─── Text extract

Yesterday I accompanied my son on the first day of youth duck hunting, a weekend reserved for hunters under 16, so long as they’re accompanied by a licensed adult hunter. He wakes me at 2:30, and it’s just the two of us in the house, so we turn on all the lights and heedlessly bang about as we gather ourselves. The cats prowl the room, sleepy eyed and confused, though possibly no more so than usual. The boy insists on the early start to secure our spot, and also to allow plentiful time for arranging his decoys and erecting a blind. I’ve deemed the rude awakening unnecessary, but I’ve also decided not to argue, to instead try to appreciate his excitement. I’ve also decided to take a nap later in the day.

It’s a few minutes past 4:00 when we slide the canoe into the water. It’s loaded to the gunwales and rides low. We paddle by headlamp. It’s cool but not cold. In the beams of our headlamps, we see a fish under the water, silvery and quick. We arrive at the appointed spot, a small island of reeds at the far end of the shallow pond. I watch my son set his decoys. He knows just how he wants them.

Six hours later, we paddle back to the truck, three lifeless wood ducks gathered in the bottom of the boat. Their features are almost indescribably delicate, and when I turn them over in my hands, their capacity for flight seems almost logical. Of course something this small, this intricate, this precise, can fly. Of course.

This morning, the house empty (the same son off hunting again, this time accompanied by his mother), I drink the last of the coffee, and, wanting another cup, make the short drive to procure more. On the way home, coming up the mountain road, lost in thought, like a thousand times before, I round a corner to find a heron standing in the middle of the road. It’s an improbable sight: A heron? On the mountain road? Really?

──────

▶ _Task list_:
1. In the duck hunting account, how many wood ducks are in the bottom of the canoe on the paddle back to the truck?
2. Select every line of the rows that contains the string "screenshot".
The text and the rows that follow it have no connection to each other.

─── The records

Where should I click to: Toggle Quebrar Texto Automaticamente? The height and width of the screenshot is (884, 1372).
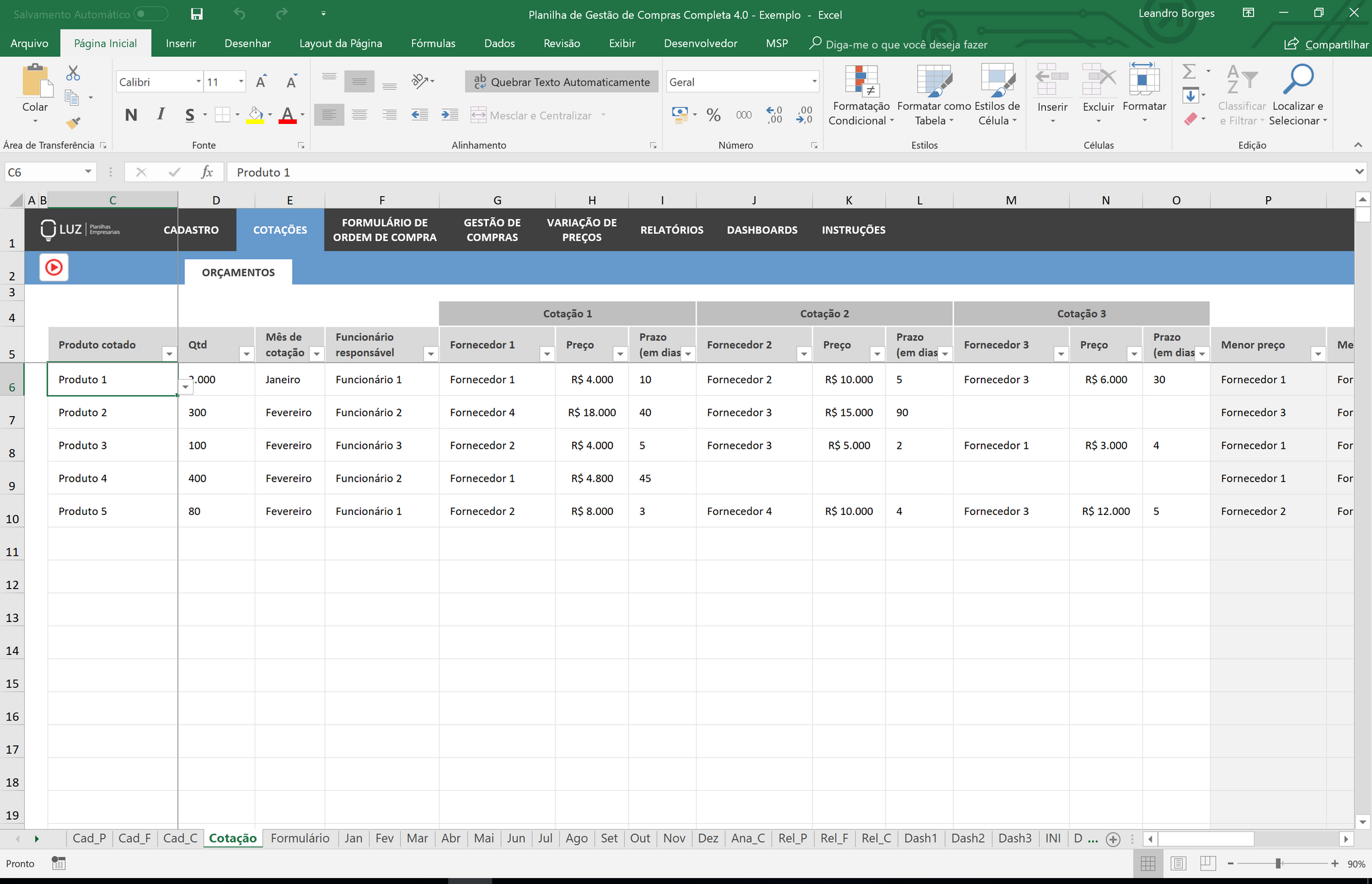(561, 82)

──────
─── The records

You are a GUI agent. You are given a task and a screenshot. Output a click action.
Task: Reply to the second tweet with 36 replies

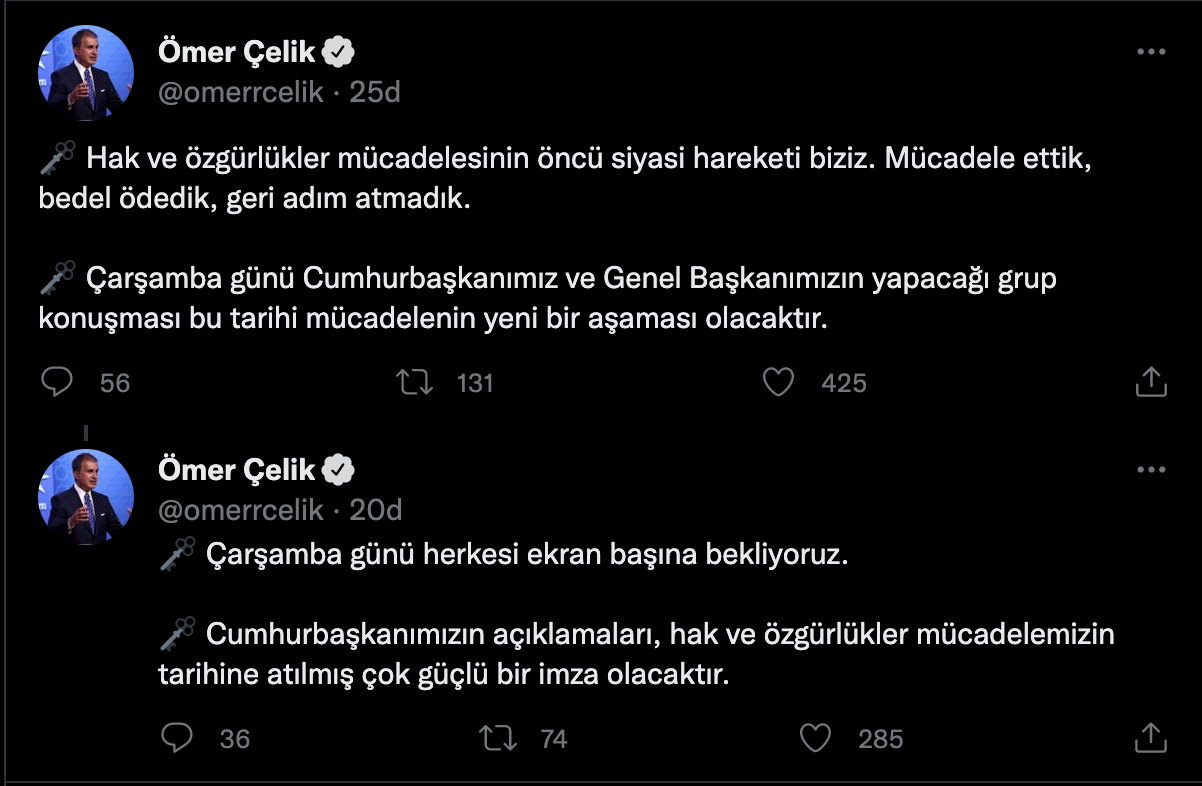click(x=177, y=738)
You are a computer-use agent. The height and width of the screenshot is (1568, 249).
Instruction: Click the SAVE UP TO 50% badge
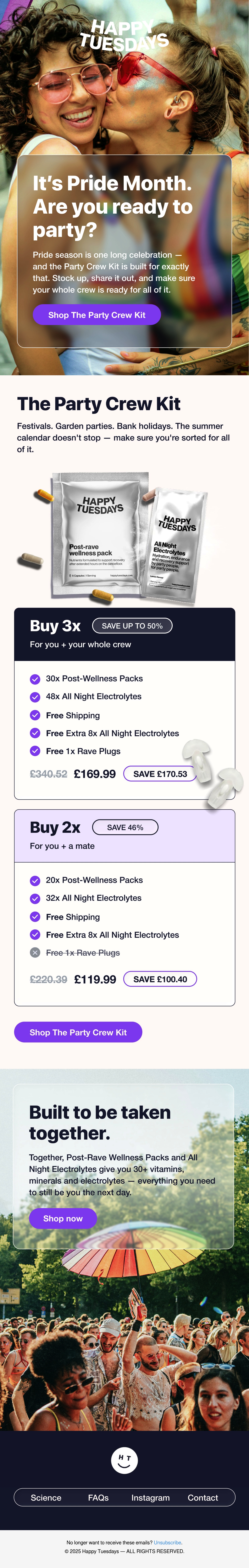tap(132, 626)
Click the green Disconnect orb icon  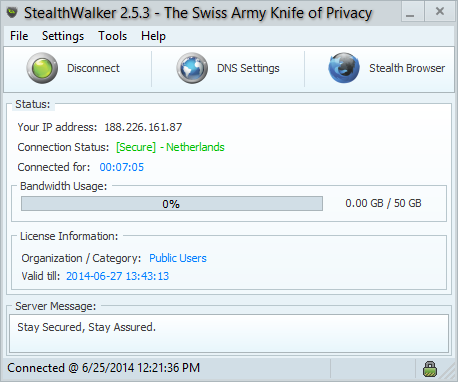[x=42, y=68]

──────

▶ _Responses in order_:
1. Three.

2.
Where should I click to: Toggle Quebrar Texto Automaticamente? The height and width of the screenshot is (884, 1372).
You are a GUI agent. You are given a task and a screenshot. Output a click action.
You are a computer-use agent. The height and width of the screenshot is (1568, 249).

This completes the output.